Wunsch, was in Bewegung zu setzen
Als Kind wollte ich ja nie Lokomotivführer werden. So eine Art Traumberuf hatte ich nicht. Insektenforscher, klar. Ornithologe, auch mal. Bei meiner kurzen Phase als Revolverheld argwöhnte ich als Knirps schon, dieses Berufsbild gäbe es in heutiger Zeit gar nicht mehr (was wußte ich schon?). Vielleicht wollte ich Indianer werden, wie Kafka, schief in der Luft. Zur Eisenbahn jedenfalls zog es mich nie. Ich war auch immer Fan von Kleiner König Kalle Wirsch (auch wenn sich nun durch Re-Vision ergeben hat, daß die freundliche Fledermaus überhaupt keine Wienerin war, sondern Schwyzzerisch spricht) - und nicht von Jim Knopf. Aber wie das Leben so spielt - es war auch nie ein Herzenswunsch, einmal in einer Gartenzwergfabrik zu arbeiten, obwohl viele sich das als Traumberuf vorstellen.
Heute, als ich die wegen kyrillischer Sturmtiefen gestrandeten Menschen am Hauptbahnhof sah, dachte ich noch einmal an diesen Flugzettel, den die Deutsche Bahn AG die Freundlichkeit hatte, mir zu überreichen. Lokführer! (Ja, so heißt das nämlich. Und nicht etwa "Triebsteuermann" oder was einem sonst so pedantische Besserwisser zwischen Nudelsalat und Chili in fremder Leuts Partyküchen aufs trockene Brötchen schmieren wollen!) Lokführer! - ein Wort, bei dem den meisten das innere Kind in kurzen Hosen ordentlich stramm steht, Trillerpfeife im Mund und Hand am großen Dampfvorschubhebel.
Die könnten dann alle mitfahren, dreimal rund um Lummerland. Die ganzen sturmgepeitschten Menschen, ich nähme sie mit, rüfe, d'r Zoch kütt!, pföffe ihnen Mut zu mit meinem Signalgetröt - und den Kohlenklauern, unten am Bahnddamm, denen wönke ich fröhlich zu und würfe ihnen - gleich dem Herrn Ribbeck auf Ribbeck - noch ein paar Briketts hinterher. So wäre ich, ein rußgeschwärzter schwarzer Teufel im gestreiften Hemd, mit schelmischen Grinsen, und das speckige Käppi keck in den Nacken geschoben.

☆ ☆ ☆ ☆ ☆ ☆ ☆

= SCHRIFTLICHE AUFGABE 1 =
Gib die Zeilen der Einträge zwischen der Zeile mit „Task: Click the 1/1/2025 start date field“ und der Zeile mit „Action: (159, 98)“, beide eingeschlossen, als Markdown-Tabelle mit den Spalten „Nr.“ und „Zeile“ wieder. Leerzeilen und Bilder bleiben dabei weg.

☆ ☆ ☆ ☆ ☆ ☆ ☆

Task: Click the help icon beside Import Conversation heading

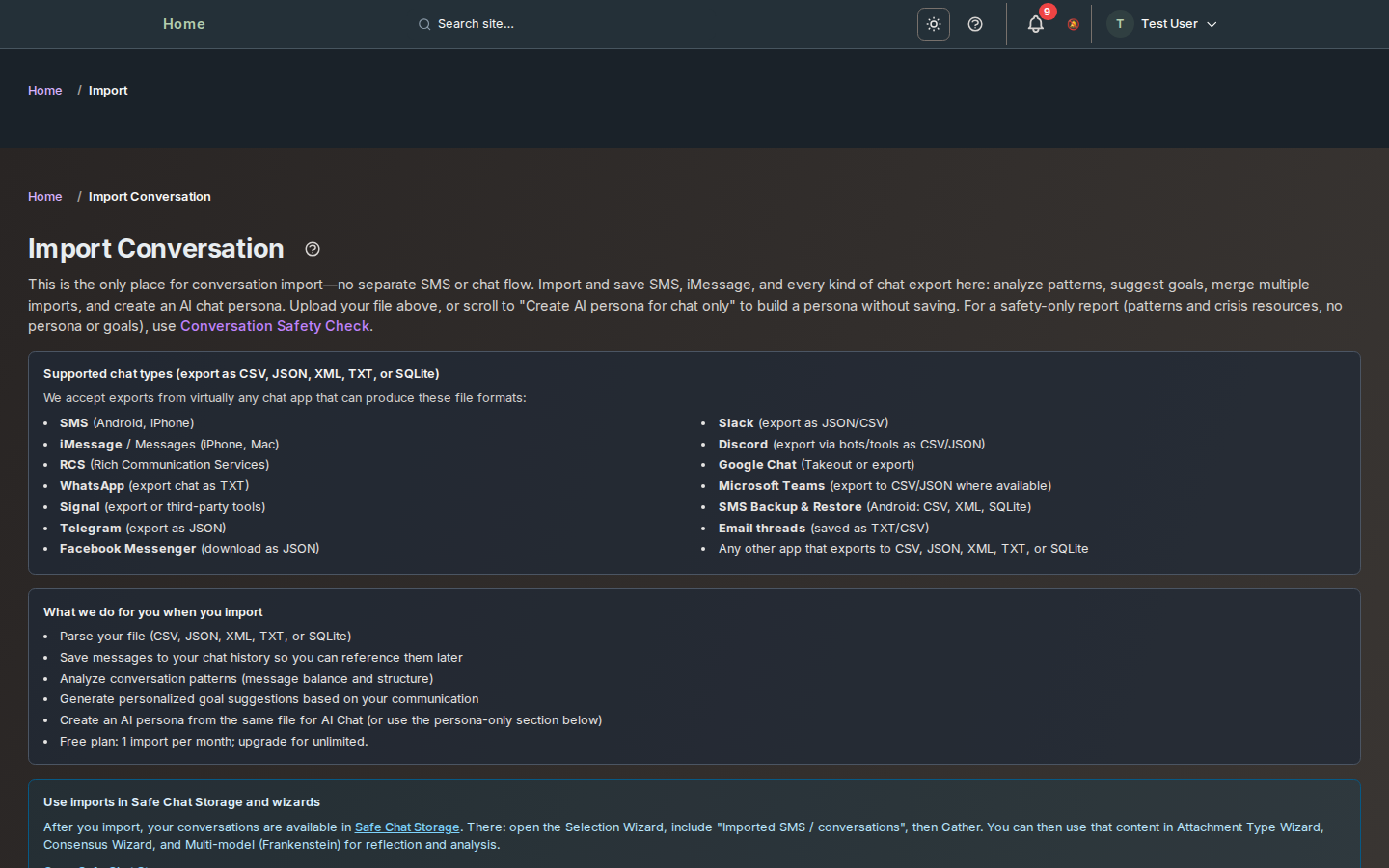Action: 313,249
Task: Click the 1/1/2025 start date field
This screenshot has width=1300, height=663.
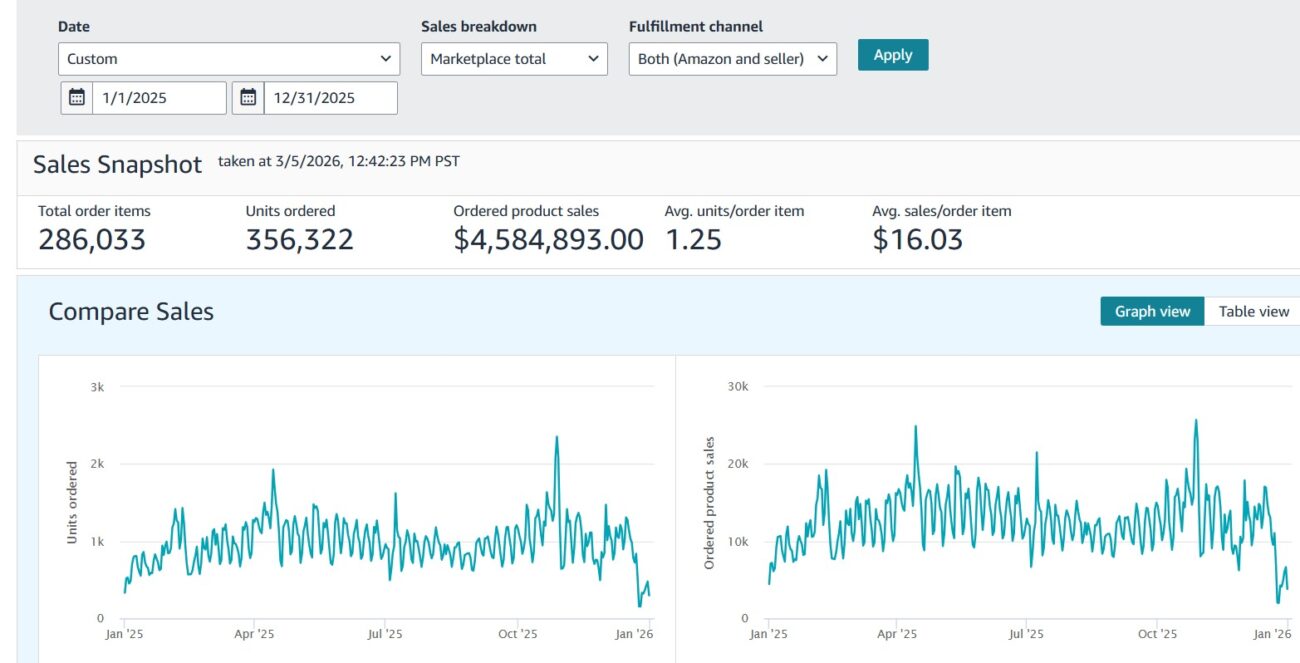Action: (159, 98)
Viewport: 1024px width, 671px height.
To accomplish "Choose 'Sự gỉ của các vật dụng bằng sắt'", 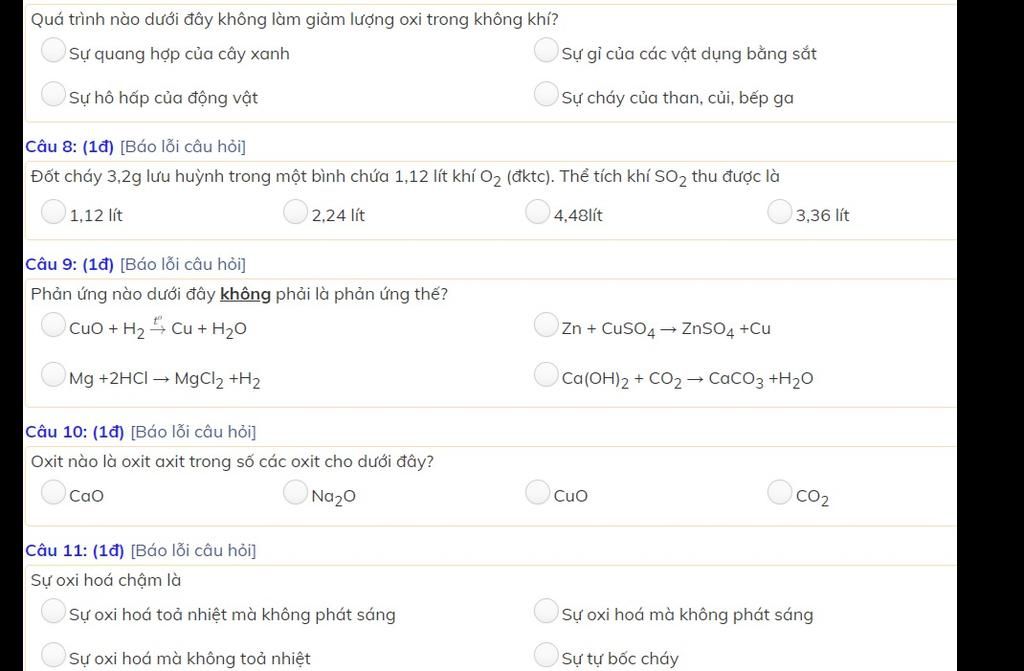I will 546,51.
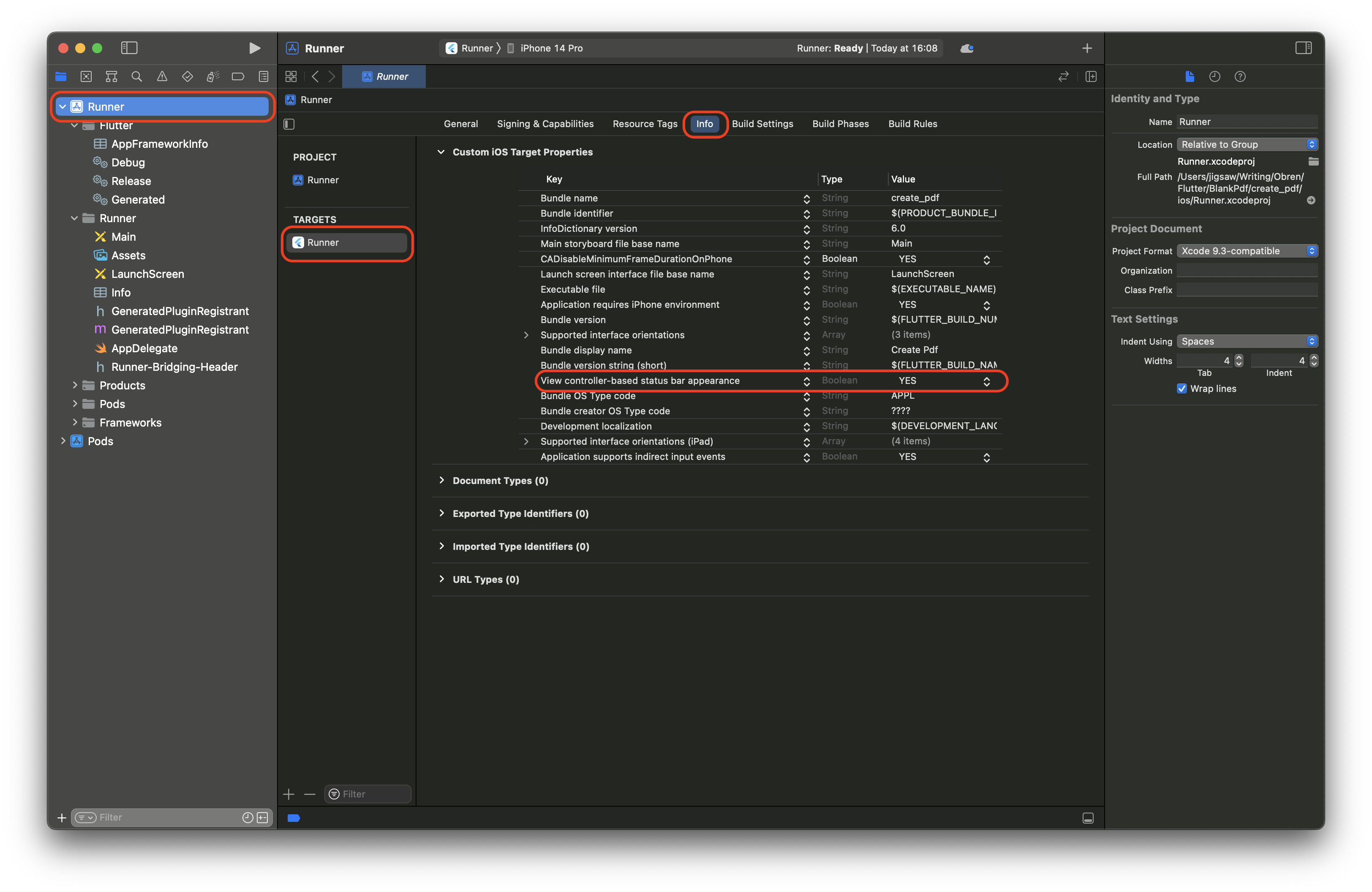Open the Test navigator checkmark icon
The height and width of the screenshot is (892, 1372).
187,76
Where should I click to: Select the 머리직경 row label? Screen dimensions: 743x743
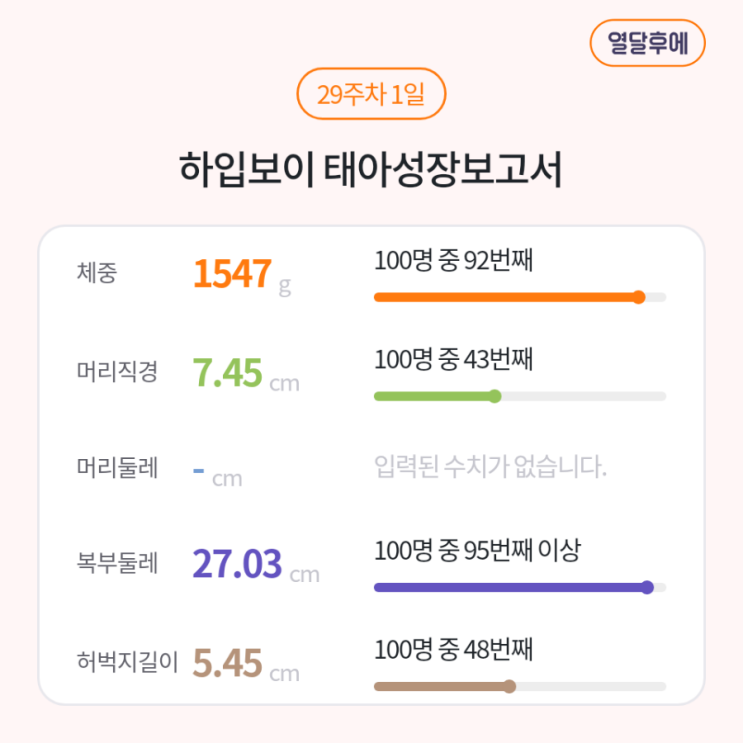pyautogui.click(x=117, y=372)
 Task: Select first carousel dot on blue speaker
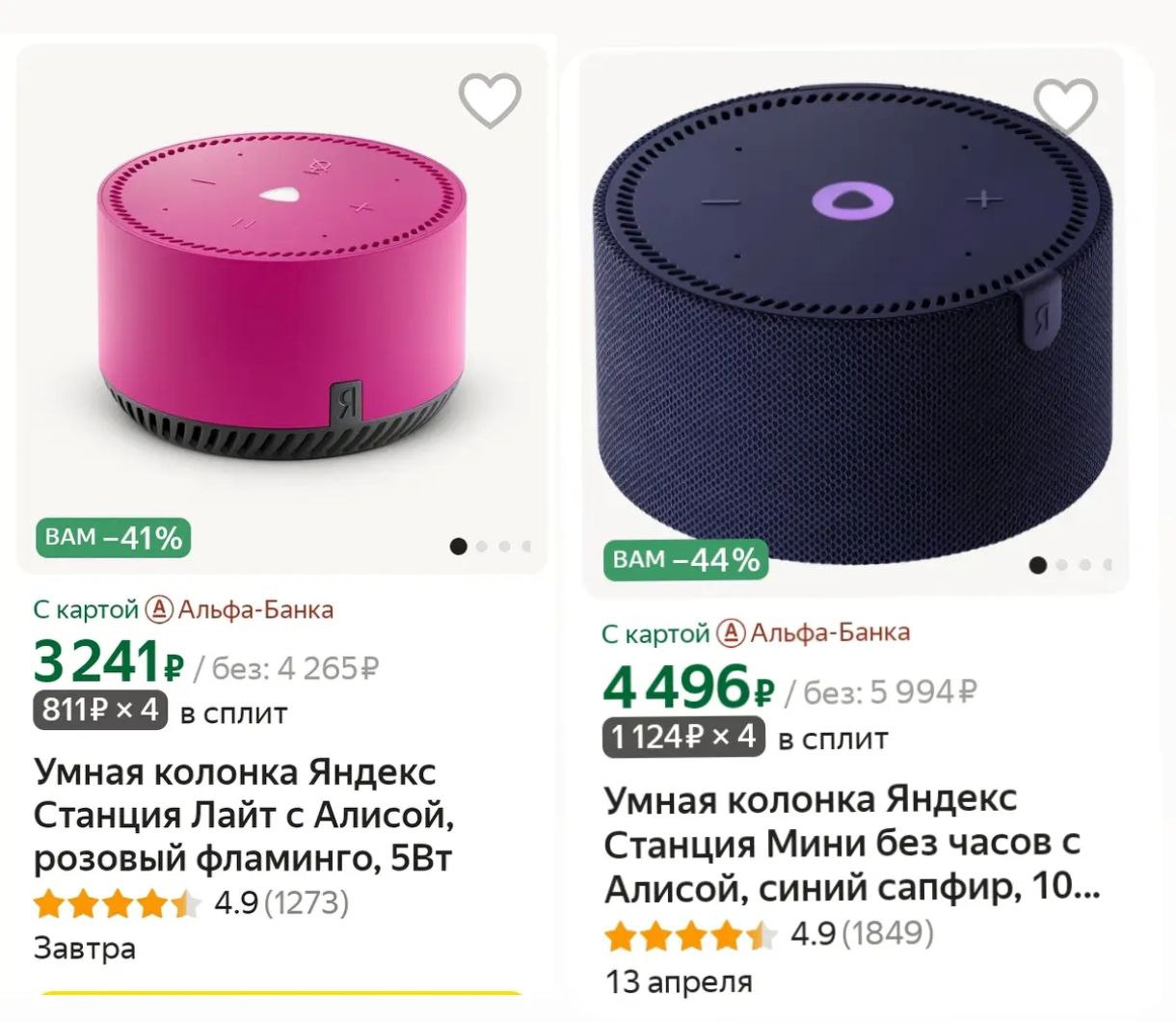[1037, 565]
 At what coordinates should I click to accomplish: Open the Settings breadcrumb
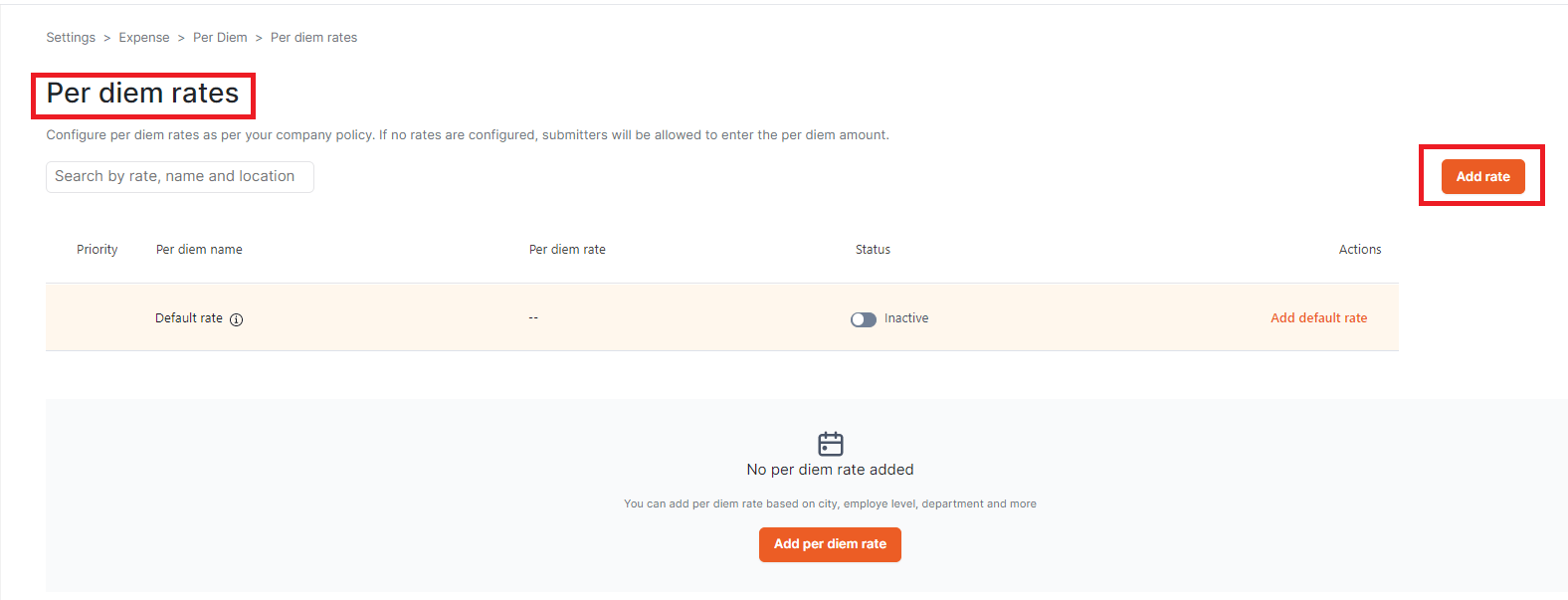click(71, 38)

☆ ☆ ☆ ☆ ☆ ☆ ☆

= SCHRIFTLICHE AUFGABE 2 =
Schreib den Dokumenttext zwischen „Die könnten dann“ und „den Nacken geschoben.“, beide Stellen eingeschlossen, wortgetreu ab.

= VOLLSTÄNDIGE ANTWORT 1 =
| Nr. | Zeile |
|---|---|
| 1 | Task: Click the 1/1/2025 start date field |
| 2 | This screenshot has width=1300, height=663. |
| 3 | Action: (159, 98) |

= VOLLSTÄNDIGE ANTWORT 2 =
Die könnten dann alle mitfahren, dreimal rund um Lummerland. Die ganzen sturmgepeitschten Menschen, ich nähme sie mit, rüfe, d'r Zoch kütt!, pföffe ihnen Mut zu mit meinem Signalgetröt - und den Kohlenklauern, unten am Bahnddamm, denen wönke ich fröhlich zu und würfe ihnen - gleich dem Herrn Ribbeck auf Ribbeck - noch ein paar Briketts hinterher. So wäre ich, ein rußgeschwärzter schwarzer Teufel im gestreiften Hemd, mit schelmischen Grinsen, und das speckige Käppi keck in den Nacken geschoben.